On July 16, 2014, the Sixth Circuit Court of Appeals confirmed that a “health care provider can bring the Medicare Secondary Payer Act’s (“MSP’s”) private cause of action against a non-group health plan that denies coverage for a reason besides Medicare eligibility.” In Michigan Spine & Brain Surgeons, PLLC v. State Farm Mutual Automobile Insurance Co., the Court clarified a key holding in its prior decision in Bio-Medical Applications of Tennessee, Inc. v. Central States Southeast & Southwest Areas Health & Welfare Fund, 656 F.3d 277 (6th Cir. 2011), which had been construed to limit MSP’s private cause of action against a “primary plan” to claims involving discrimination against planholders on the basis of their Medicare eligibility.

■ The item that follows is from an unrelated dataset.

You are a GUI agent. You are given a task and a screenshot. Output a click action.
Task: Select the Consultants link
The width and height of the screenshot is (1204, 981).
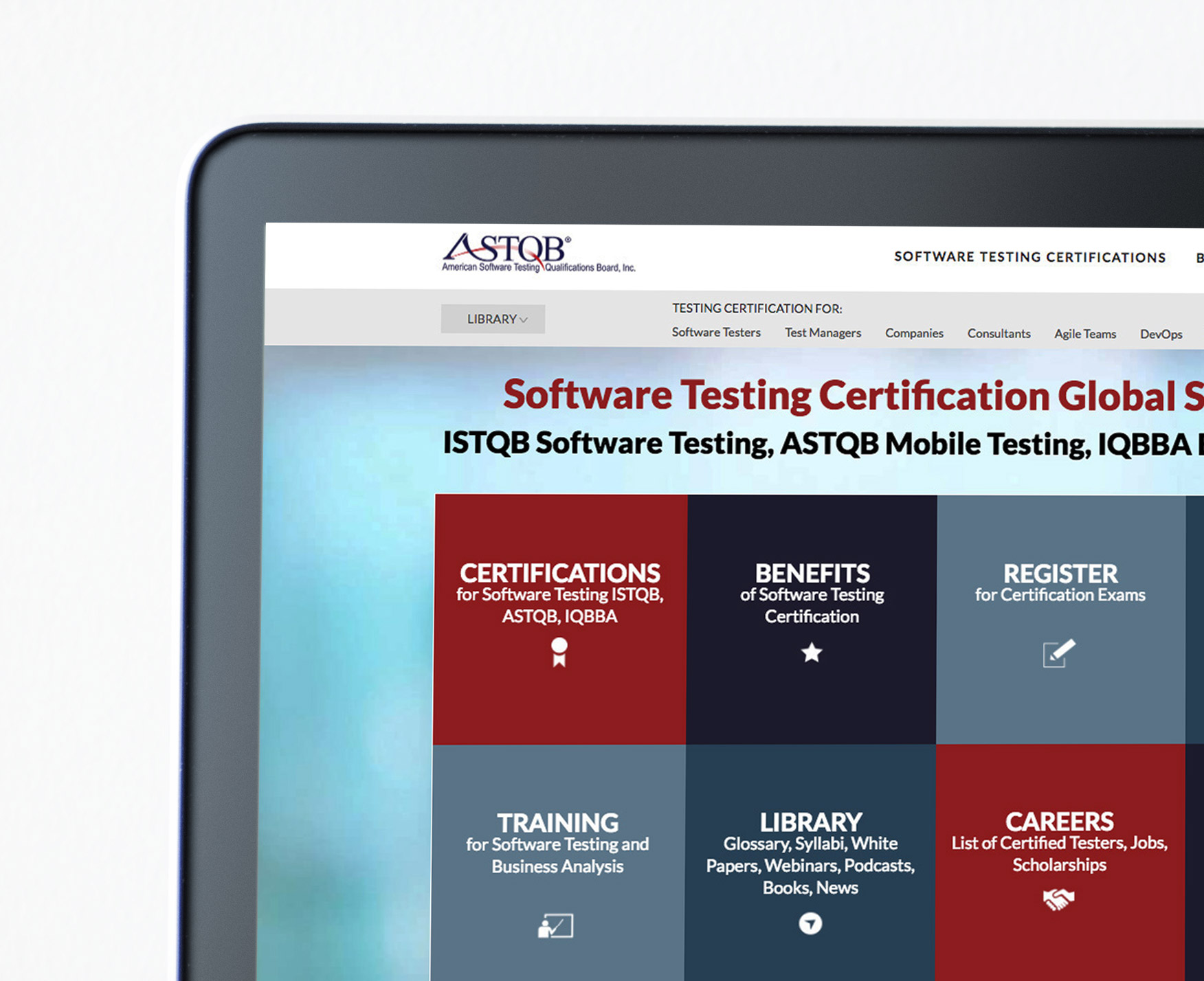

In Bio-Medical, the Court interpreted the language in MSP’s private cause of action clause enabling claims against “a primary plan, which fails to provide for primary payment (or appropriate reimbursement) in accordance with paragraphs 1 and 2(A).” 42 U.S.C. § 1395y(b)(3)(A). Paragraph 1 prohibits group health plans from “taking into account” a planholder’s Medicare eligibility. Paragraph 2(A) outlines when Medicare may make payments, i.e., Medicare may only pay for service required to be paid by a primary plan when the primary plan cannot reasonably be expected to pay promptly. Reconciling the inconsistent but conjunctive phrasing of the private cause of action provision, the Bio-Medical Court held that “a primary plan is liable under the private cause of action when it discriminates against planholders on the basis of their Medicare eligibility and therefore causes Medicare to step in and (temporarily) foot the bill.” 656 F.3d at 286.

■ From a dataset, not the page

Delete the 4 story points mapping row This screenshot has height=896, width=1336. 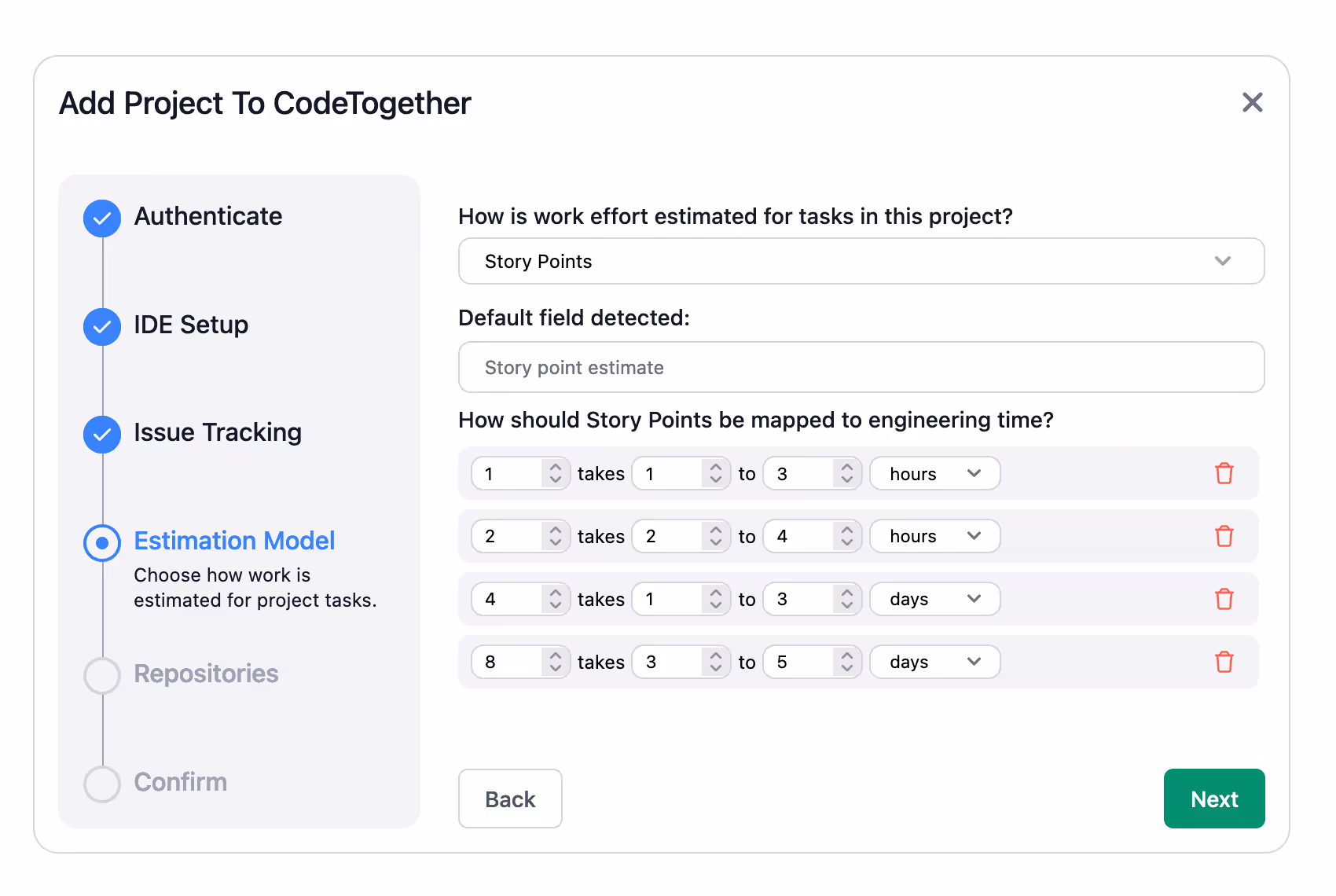(1224, 599)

In spite of the fact that Bio-Medical involved claims against a group health plan, since 2011, several district courts have dismissed claims against non-group health plans on the basis that, following Bio-Medical, the defendant non-group health plans did not violate paragraph 1 by taking into account a beneficiary’s Medicare status in denying or failing to pay a claim. In Michigan Spine, the Sixth Circuit again examined the text of MSP’s private cause of action provision to conclude that paragraph 1, and its “Medicare eligibility requirement”, was at the very least ambiguous with respect to its application to non-group health plans. Relying on CMS regulations—which only address conduct by group health plans—and the overall intent of Congress to sustain the private cause of action as a means of controlling Medicare costs, the Court ruled that MSP’s prohibition against taking Medicare eligibility into account applies only to group health plans and not non-group health plans. Language in Bio-Medical referring to “primary plans” in general was dicta, according to the three-judge panel in Michigan Spine.

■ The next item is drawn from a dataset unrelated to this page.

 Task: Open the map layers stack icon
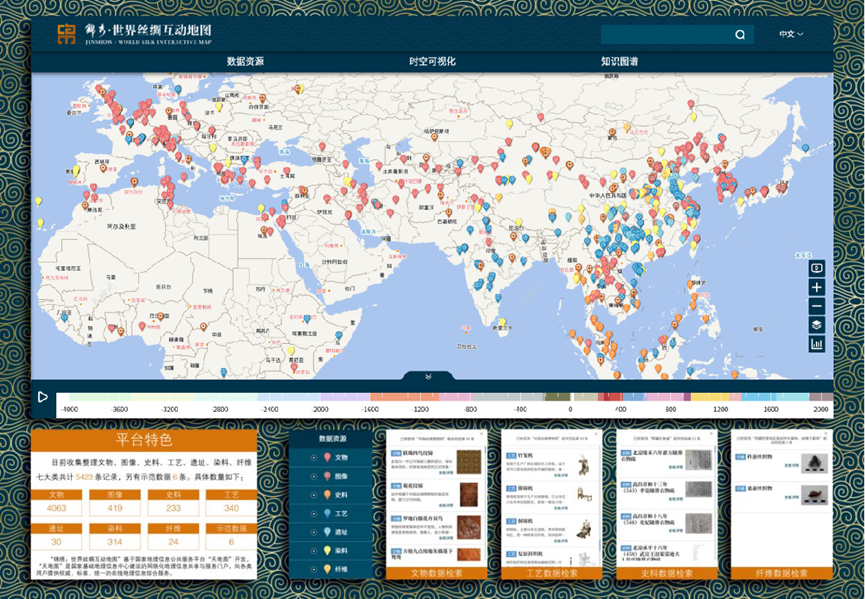pos(817,325)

The Bio-Medical Court also held that MSP’s requirement of “demonstrated responsibility” as a condition of Medicare reimbursement under 42 U.S.C. § 1395y(b)(2)(B)(ii) only applies to tortfeasor liability and then only for suits brought by Medicare—not those brought under the statute’s private cause of action provision. The Michigan Spine decision does not disturb this portion of Bio-Medical’s holding.
As a result of Michigan Spine, healthcare providers, like Michigan Spine & Brain Surgeons, Medicare Advantage Organizations, among others are empowered to seek double damages against liability insurers (including self-insurers), no-fault insurers and workers’ compensation carriers, who are liable for injuries to Medicare beneficiaries. In some cases, providers are entitled to recover the full undiscounted value of the healthcare services provided.